'What You Need To Know: Coronavirus' With Virginia Prescott Featuring Dr. Nadine Kaslow
Across Georgia and the nation, schools and businesses are closed, major events have been canceled, and millions of people have been ordered to work from home to help mitigate the spread of the Novel Coronavirus — or Covid -19. Life as we know it has been disrupted. People are scared and looking for solid information.
Georgia Public Broadcasting’s new series “What You Need To Know: Coronavirus” provides fact-based information on getting through the virus with health and sanity intact.
GPB’s Virginia Prescott spoke with Dr. Nadine Kaslow about dealing with the mounting anxieties during this potentially isolating stage of the epidemic. She’s professor and vice-chair in the Department of Psychiatry and Behavioral Sciences at Emory University School of Medicine and Chief Psychologist for Grady Health System Atlanta. She’s also past President of the American Psychological Association.
Here are some takeaways from the conversation.
Saying “Don’t Panic” isn’t helpful
You can’t just tell somebody people not to panic. Some people are more hard-wired to panic than others, their life situations may be more challenging. I think it’s more realistic to sort of balance your anxiety to the extent that you can, manage it to the extent that you can. Try to care of yourself and other people right now. Telling people to stay calm is not realistic right now. But on the other hand, try to keep some perspective.
Take care of yourself and problem solve with others
Another thing is spending time, even if it’s just a few minutes each day, grounding yourself. I know people say "I cant do that right now, I’m trying to figure so many things out." The truth is that if we can settle ourselves down, whether with meditation or exercise or a hot bath, or whatever it is actually helps us be better able to go forward.

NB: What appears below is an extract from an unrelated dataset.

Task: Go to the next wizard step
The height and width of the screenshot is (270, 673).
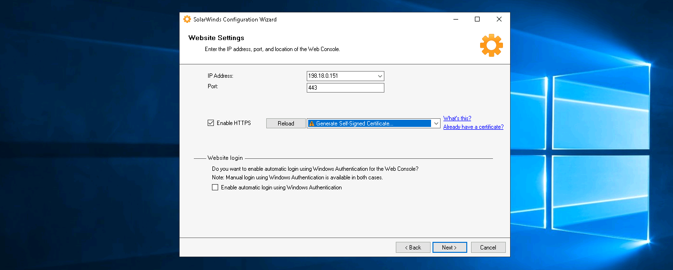Action: point(449,248)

Manage your information intake
We have to manage how much we’re getting information. We are bombarded with information that continuously is changing, with updates coming in all the time with new information. We have to find ways to get enough information to know what’s going on, but not so much that all you do is focus on this situation.
Take time to talk with your kids
We have to serve as role models for our kids. The more they see that we are overwhelmed, panicked, stressed out, the more difficulty they’re going to have. Except for really young children, they all know what’s going on right now. Their daycares are closed, they’re not seeing their friends. It’s really important to put time aside everyday and sit down with your kids and answer their questions, talk to them in a way that they can understand, allay their fears in a way that’s realistic, and monitor how much information exposure they have.

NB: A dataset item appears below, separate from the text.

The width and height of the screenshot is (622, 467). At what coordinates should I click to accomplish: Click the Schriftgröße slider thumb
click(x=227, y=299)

Keeping up with routines while kids are at home
It’s critical that you keep up the routines as regular as you can. Let them know that everybody’s not going to sleep all day long or spend the day in pajamas in their bedrooms. Get them out as much as you can, even if it’s to another part of the home if you can’t get out much. Keep up bedtime routines.

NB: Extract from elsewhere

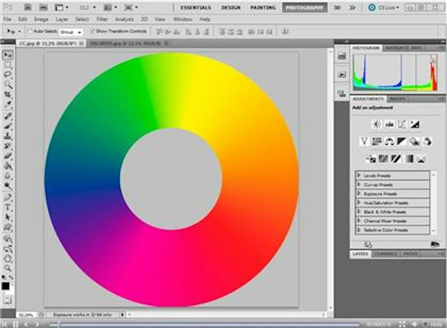Toggle Quick Mask mode button
447x328 pixels.
pyautogui.click(x=8, y=300)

This is actually a time when social media can be a good thing. For kids to stay connected with their friends is so important right now and doing homework, but also doing fun activities, having as much pleasure as they can even if they’re quarantined in the home.
It’s so important that we do serve our communities right now. I see more and more people pooling resources, like sending out lists of low cost child care or maybe offering to take care of kids on Mondays and Wednesdays and someone else do other days. We can help each other out in small ways. We’re going to have to come together as a city and a state and towns and help each other get through this incredibly difficult time when things are so unpredictable and so scary.
Shift the focus from economic insecurity
For most people, the most helpful thing (although I understand it’s not realistic for some people) is to try to stay as present focused as we can and to take care of things we can control right now. The more we can stay present and not look at our number every day, or multiple times a day, but try to keep a broader perspective on this and knowing that for ALL of us this is going to be very tough. Everybody is going to be financially worried. We have to be supportive of each other and systems have to be as flexible and accommodating as they can.
Share your strategies
We need to all find a balance with this in multiple ways. Taking care of ourselves and taking care of other people. Being appropriately concerned but not overly obsessed, and recognizing that this is such a difficult and unprecedented time and we are all learning together how to do this and that the more we find ways and strategies that are helpful to ourselves and to share them with other people, the better off we’re going to be.